Pour Jaffe et Stewart, la nouvelle exposition est également personnelle : Jaffe est juif, tout comme les enfants de Stewart.

«J'ai beaucoup d'inquiétudes concernant mes enfants, leur sécurité, leur sentiment d'identité», a déclaré Stewart. « J'ai été vraiment encouragé par la manière dont cette exposition a été organisée, car je pense qu'il y a tellement de jeunes juifs qui en tireront un sentiment de fierté. »

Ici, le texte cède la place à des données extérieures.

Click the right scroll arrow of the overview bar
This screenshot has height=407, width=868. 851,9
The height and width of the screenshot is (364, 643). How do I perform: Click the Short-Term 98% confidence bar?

Pour Jaffe, mettre en valeur l’identité juive de chaque fondateur faisait partie intégrante du récit de l’histoire d’Hollywood – notamment en raison de l’influence de l’antisémitisme sur leur carrière.

« Nous étudions la façon dont une culture dominante d’antisémitisme a non seulement façonné la façon dont ces fondateurs juifs ont été attirés vers l’industrie, mais aussi la façon dont ils ont été traités même après avoir été au sommet de cette industrie qu’ils ont bâtie », a déclaré Jaffe.

Jaffe, qui travaille sur la version actuelle de l’exposition depuis plus de deux ans, a déclaré qu’elle espère qu’elle servira de ressource éducative, d’autant plus que l’antisémitisme – y compris les théories du complot selon lesquelles les Juifs dirigent Hollywood – persiste aujourd’hui.

« Le même genre de rhétorique antisémite qui a été adressée aux premiers fondateurs juifs d'Hollywood, est toujours adressée aux Juifs d'Hollywood aujourd'hui », a déclaré Jaffe. « Pour nous, nous considérons cela comme une plate-forme éducative très importante pour dissiper ces stéréotypes antisémites nuisibles, pour offrir une certaine clarté et exactitude sur la raison pour laquelle la fondation d’Hollywood est une histoire d’immigrants juifs. »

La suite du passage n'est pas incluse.